- Urimari Location in Jharkhand, India Urimari Urimari (India)
- Coordinates: 23°41′54″N 85°18′47″E﻿ / ﻿23.6983°N 85.3131°E
- Country: India
- State: Jharkhand
- District: Hazaribagh
- Elevation: 397 m (1,302 ft)

Population (2011)
- • Total: 4,948

Languages (*For language details see Barkagaon (community development block)#Language and religion)
- • Official: Hindi, Urdu
- Time zone: UTC+5:30 (IST)
- PIN: 829125 (Sayal)
- Telephone/ STD code: 06551
- Vehicle registration: JH 02
- Website: hazaribag.nic.in

= Urimari =

Urimari is a census town in the Barkagaon CD block in the Hazaribagh Sadar subdivision of Hazaribagh district in the Indian state of Jharkhand.

==Geography==

===Location===
Urimari is located at .

The Damodar flows past Urimari.

===Area overview===
Hazaribagh district is a plateau area and forests occupy around about 45% of the total area. It is a predominantly rural area with 92.34% of the population living in rural areas against 7.66% in the urban areas. There are many census towns in the district, as can be seen in the map alongside. Agriculture is the main occupation of the people but with the extension of coal mines, particularly in the southern part of the district, employment in coal mines is increasing. However, it has to be borne in mind that modern mining operations are highly mechanised. Four operational areas of Central Coalfields are marked on the map. All these areas are spread across partly this district and partly the neighbouring districts.
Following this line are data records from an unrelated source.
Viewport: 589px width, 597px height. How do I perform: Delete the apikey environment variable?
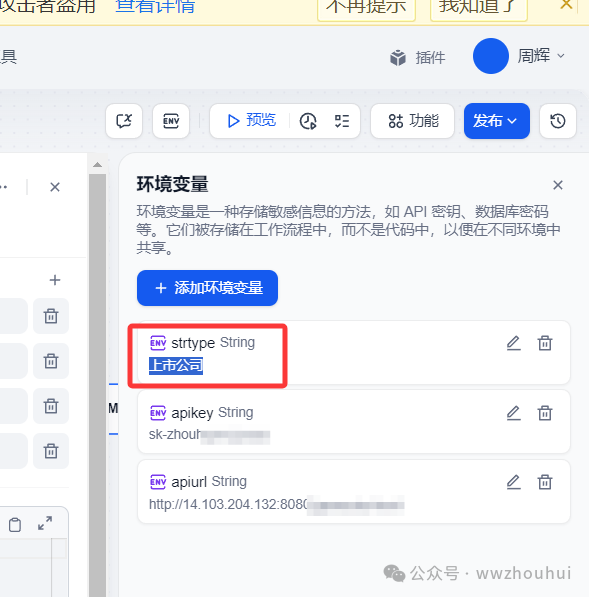(x=545, y=413)
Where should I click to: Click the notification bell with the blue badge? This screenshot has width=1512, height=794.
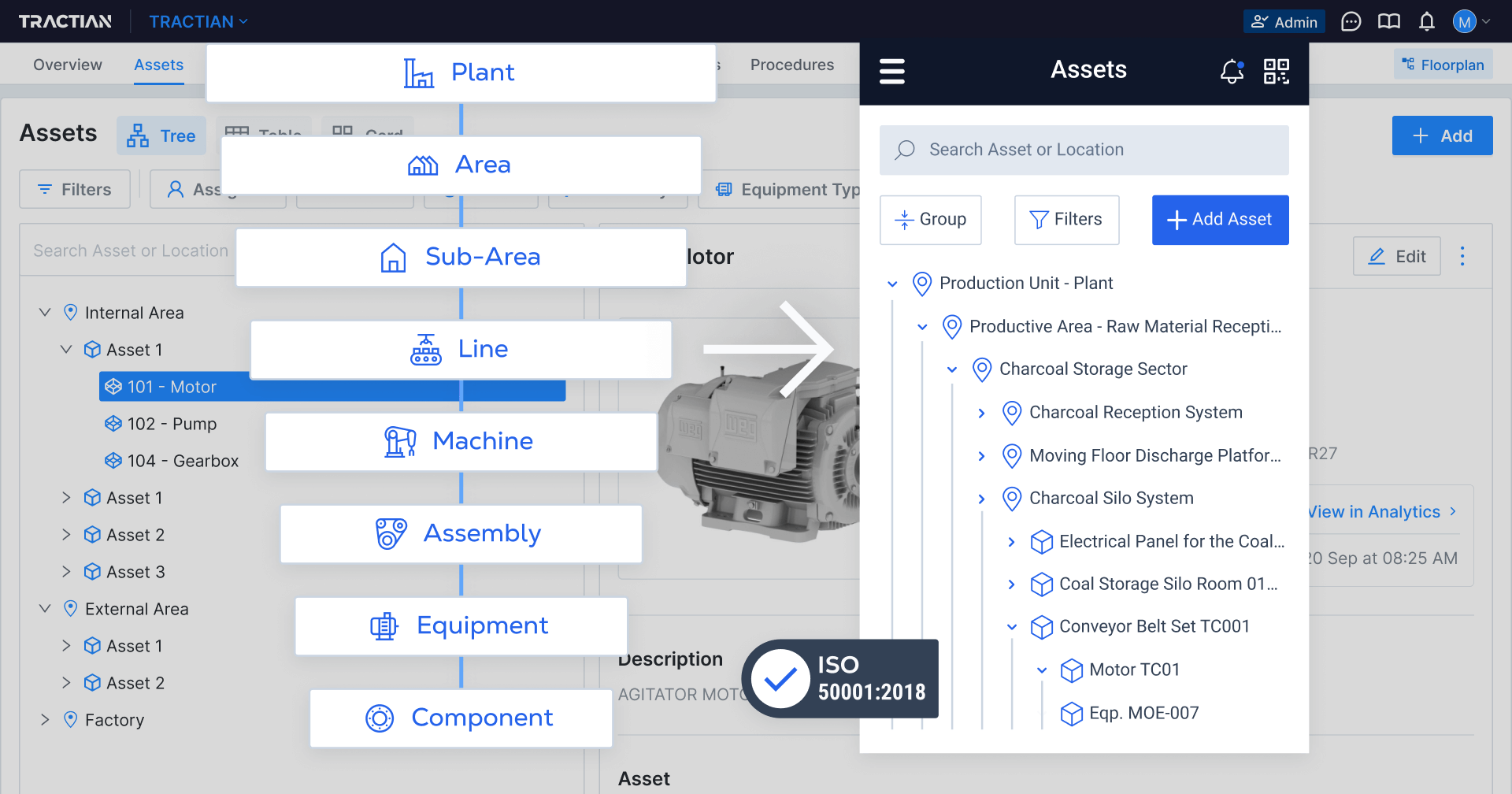pos(1231,71)

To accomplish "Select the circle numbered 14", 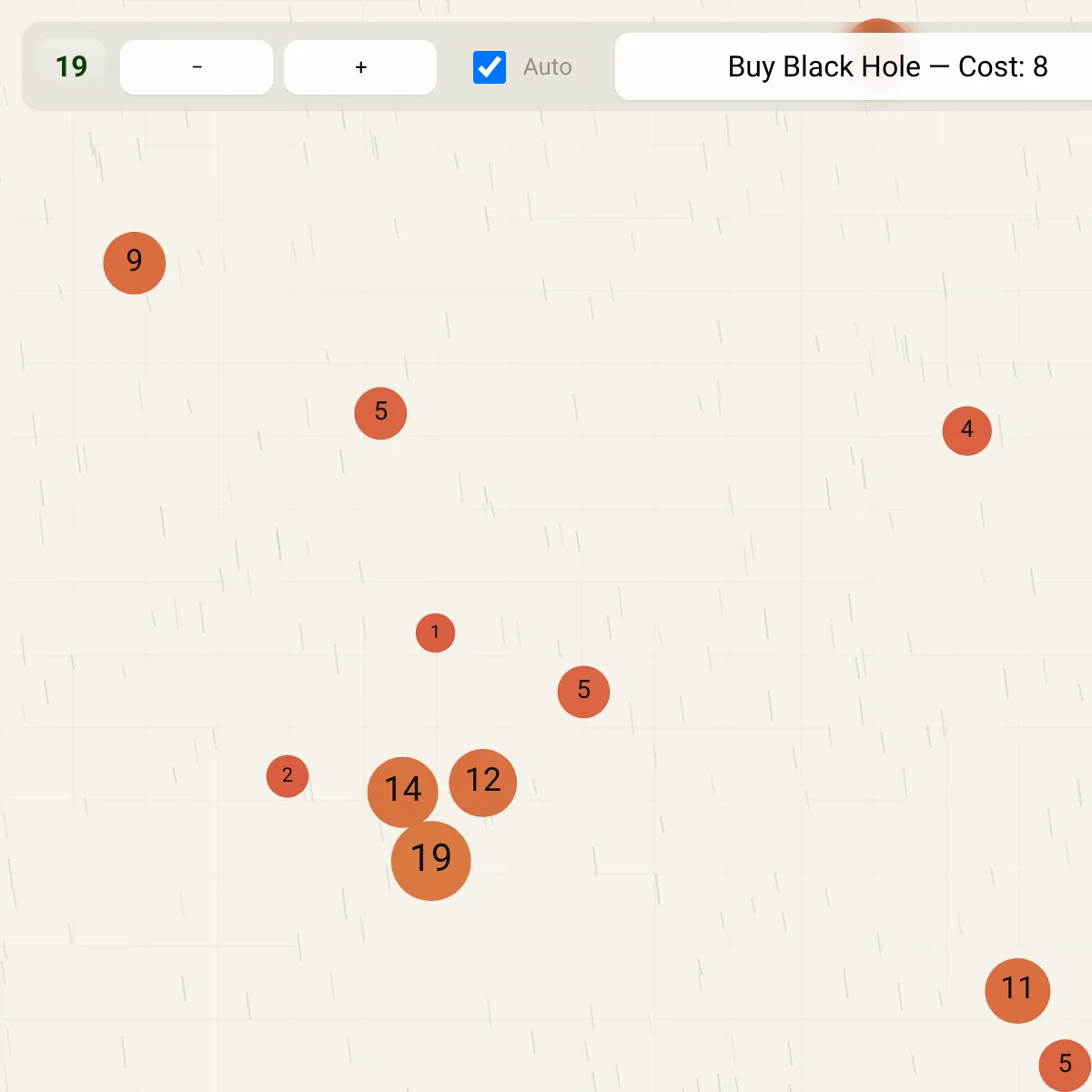I will tap(401, 791).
Note: The map alongside presents some of the notable locations in the district. All places marked in the map are linked in the larger full screen map. Urbanisation data calculated on the basis of census data for CD blocks and may vary a little against unpublished official data.

==Civic administration==
===Police out-post===
Urimari police out-post serves the Barkagaon CD block.

==Demographics==
According to the 2011 Census of India, Urimari had a total population of 4,948, of which 2,640 (53%) were males and 2,308 (47%) were females. Population in the age range 0–6 years was 638. The total number of literate persons in Urimari was 3,392 (78.70% of the population over 6 years).

==Infrastructure==
According to the District Census Handbook 2011, Hazaribagh, Urimari covered an area of 4.93 km^{2}. Among the civic amenities, it had 10 km roads with open drains, the protected water supply involved tap water from treated sources, uncovered well, overhead tank. It had 947 domestic electric connections, 40 road lighting points. Among the educational facilities it had 3 primary schools, 1 middle school, 3 secondary school, the nearest senior secondary school at Dari 10 km away. Among the social, recreational and cultural facilities, it had 1 stadium, 1 public library, reading room. It had the branch office of 1 nationalised bank.

==Economy==
Projects in the Barka Sayal Area of Central Coalfields are: Bhurkunda U/G, Central Saunda U/G, Saunda-D U/G, Saunda U/G, Sayal-D U/G, Urimari U/G, Urimari O/C, North Urimari/ Birsa O/C and Bhurkunda O/C.

==Education==
DAV Public School was established at Urimari in 1994.The school has classes up to senior secondary level. It is a co-educational school affiliated to CBSE.